И я понял, что сделал правильный выбор
умереть даже недостойной для худшего смерти
именно там, а не читая комменты уже в обыденном тоне.

(Привожу цитату, не изменяя синтаксиса автора. – А. Т.)

Есть, как мы знаем, несколько уровней существования — от самого грубого, скажем, тюремного или существования в ситуации выживаемости до тонких и радостных уровней влюбленности, радости, творчества, медитации, сострадания… И слова, произносимые из этих модальностей, будут непохожи друг на друга. Слово гнева, отчаяния, зависти, подозрения, страха будет звучать совсем не так, как то же самое слово, произносимое без забвения его райского аспекта, без блокировки его жесткими эмоциями «выживания», в любви и открытости. Почти любое слово способно быть омонимом самому себе. Слово «море», например, для рыбака значит одно, место, где он зарабатывает, для Пушкина «море» — синоним свободы, для мистика Хуана де ла Крус — область Божественной любви, а вот для человека в отчаянии или раздражении слово «море» легко входит в такие сочетания, как, например, «море дерьма». Все это разные моря, все это моря из разных «стран», и из стран, приближенных к Эдему, и из стран изгнания.

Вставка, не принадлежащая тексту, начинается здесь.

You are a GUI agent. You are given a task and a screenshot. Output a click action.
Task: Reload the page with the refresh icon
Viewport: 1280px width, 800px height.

Условно говоря, предполагается, что язык до грехопадения, на котором Адам говорил с Богом, а тот с Адамом, — это воистину «блаженные» слова, еще не тронутые жесткими правилами грамматики и синтаксиса, это слова — гонцы бездонной тишины и понимания, о которых до какой-то степени сказано: «В тишине Бога отца Сын произносит свое слово» (Мейстер Экхарт).

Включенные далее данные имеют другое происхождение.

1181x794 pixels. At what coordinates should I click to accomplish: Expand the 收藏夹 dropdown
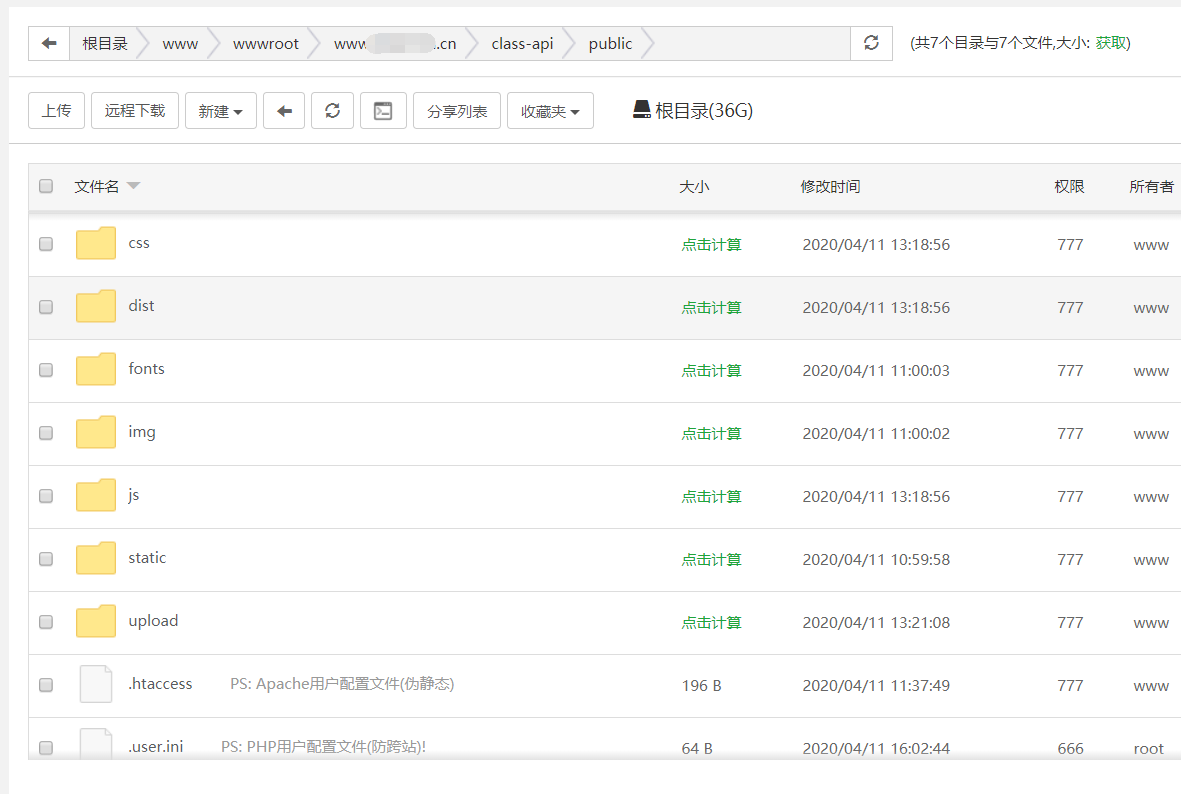[x=550, y=110]
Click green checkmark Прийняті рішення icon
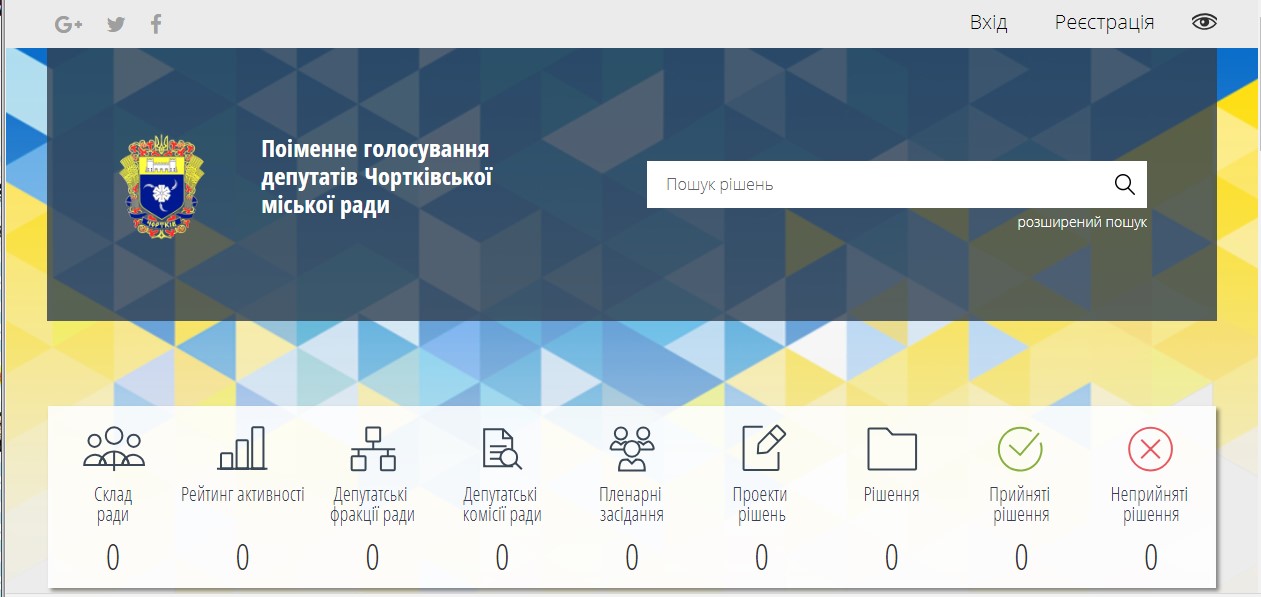 [1020, 448]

Следующий языковой этап, говоря также условно, это язык до вавилонского смешения языков, и потом, по нисходящей, и по восходящей жесткости и множественности, — язык после столпотворения. И, наконец, язык, замещающий Бытие, язык, имитирующий Бытие, — это уже наш период, о котором (языке этого времени) писали философы постмодерна.

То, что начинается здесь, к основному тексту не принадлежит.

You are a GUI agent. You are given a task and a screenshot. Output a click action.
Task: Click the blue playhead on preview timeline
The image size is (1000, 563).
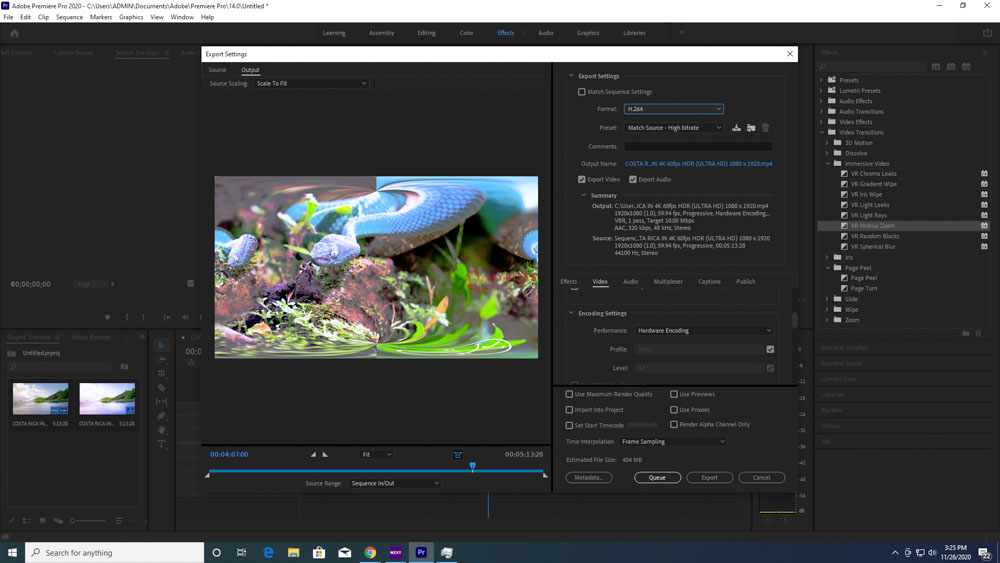pyautogui.click(x=473, y=466)
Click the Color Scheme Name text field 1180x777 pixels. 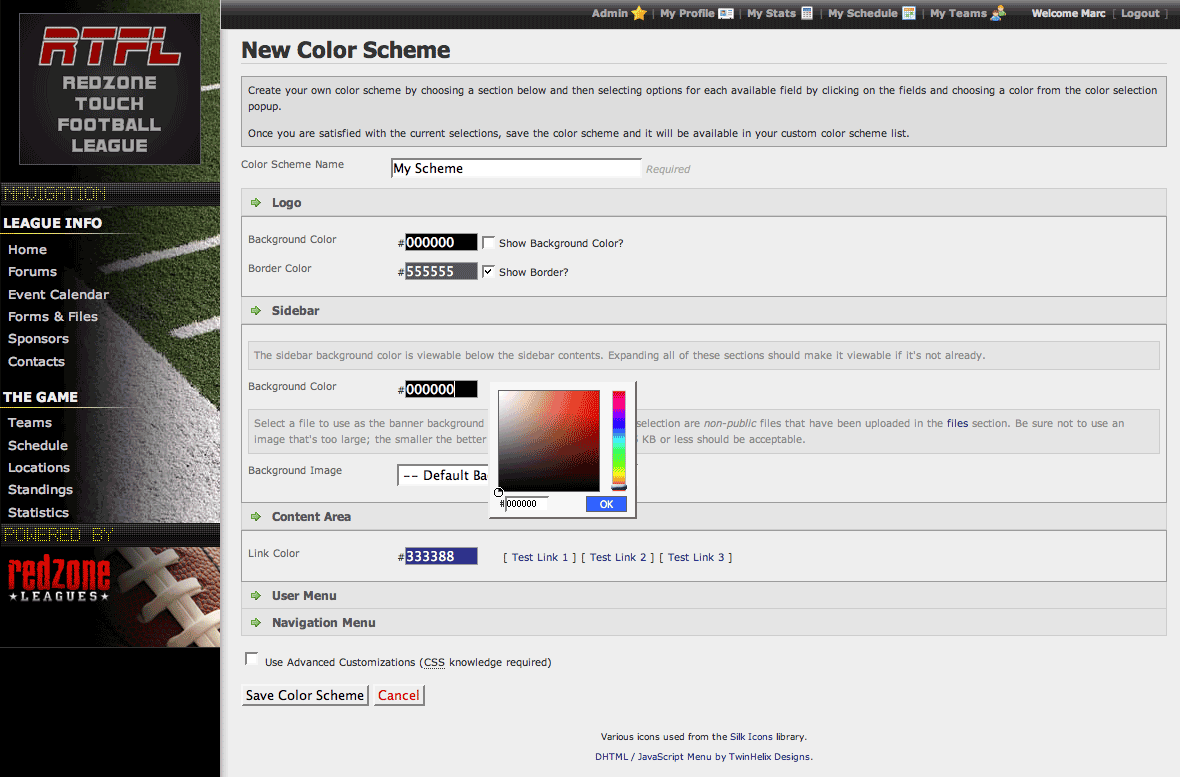[516, 169]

Страна подборки Саши Андера и язык, на котором в ней говорят, — в основном области отчаяния, области изгнания, области предадского страха. Это место злой жертвы, откуда герой жаждет выбраться, выйти из его изгнанничества, но слишком глубоко он его носит в себе, внушая, что он его пленник, и смутно догадываясь, что во многом сам эти области создал:

Я видел в окне, как через мою грудь проходит
и разбрасывает мозаику тела свинец.
Я видел в окне, как пару штыковых
и черепной пролом отправляют меня на погост.
Но я не видел в окне, как это было последним закланием
и окончательная жертва сказала свое «ша!»
Я хотел бы, быть может, остановить насилие,
Я хотел бы, быть может, остановить войну,
Я хотел бы, быть может, остановить неприятие,
Я хотел бы, быть может, остановить жестокость,
Я хотел бы, быть может, остановить репрессии,
Я хотел бы, быть может, остановить непризнание,
Я хотел бы, быть может, остановить то и это, это и то.
Я хотел бы, быть может, остановить… но и сам я —
монструозное порождение всего этого,

(Синтаксис и грамматику оставляю в авторском написании. — А. Т.)

Отсюда мотив осколка, мозаики, трещины, — желание вырваться любой ценой из недолжного мира приводит к действию, пытающемуся освободиться через физическое сокрушение преграды, через разрушение мозаики мира. Отсюда все эти битые бутылки, разгромленные предметы, порезы-разрезы, трещины:

Я слышу в окне, как издает свой звук последний
и истонченный животный и человек.
Я видел в окне, как через мою грудь проходит
и разбрасывает мозаику тела свинец.

(Сохранена авторская грамматика. — А. Т.)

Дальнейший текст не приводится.